You may have heard about one of the latest home improvement trends — moving away from a traditional asphaltroof and upgrading to a metal roof. But why are many homeowners (and business owners) so eager to do this? What are the benefits in terms of durability and longevity and how do you even know when it’s time to replace your roof? Here are 6 questions you should ask before you switch to a metal roof, for either your home or business.
1) How Do I Know if My Roof is Past its Prime and What Damage Can Occur If I Don’t Replace It?

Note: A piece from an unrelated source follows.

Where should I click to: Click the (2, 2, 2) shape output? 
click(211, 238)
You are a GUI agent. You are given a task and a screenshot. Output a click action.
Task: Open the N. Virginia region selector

A roof doesn’t have to leak to be at the end of its functional life. Warning signs might include missing shingles or missing granules in the shingles that show up as bald spots. Shingles may be cracked or otherwise damaged. Moss growing on the surface will retain moisture, and if the roof regularly freezes, this can cause damage to the shingles’ granules. If your roof is at least 20 years old, it may just look old and worn out. If it is leaking, this can cause serious problems such as damaged ceilings or mold and mildew inside the house. It might cause a fire hazard if water comes into contact with electrical wires in the attic. Water can also damage insulation and even compromise your home’s structural integrity.
2) How Does a Metal Roof Compare to a Traditional Asphalt Roof in Terms of Durability?
Durability is one of the key benefits of a metal roof. A metal roof won’t crack, split, warp, leak, rot or dry out like other commonly used roofing materials such as asphalt. A metal roof also provides the greatest protection against snow, ice and potentially damaging ice dams. Metal roofing is designed for gradual shedding of snow and ice, helping to prevent buildup. It is also possible to add metal roof snow guards to aid in minimizing damage or injury due to falling ice and snow. Metal roofs are recommended by FEMA (the Federal Emergency Management Association) in locations that are prone to high wind conditions.
3) Which Lasts Longer — An Asphalt Roof or a Metal Roof?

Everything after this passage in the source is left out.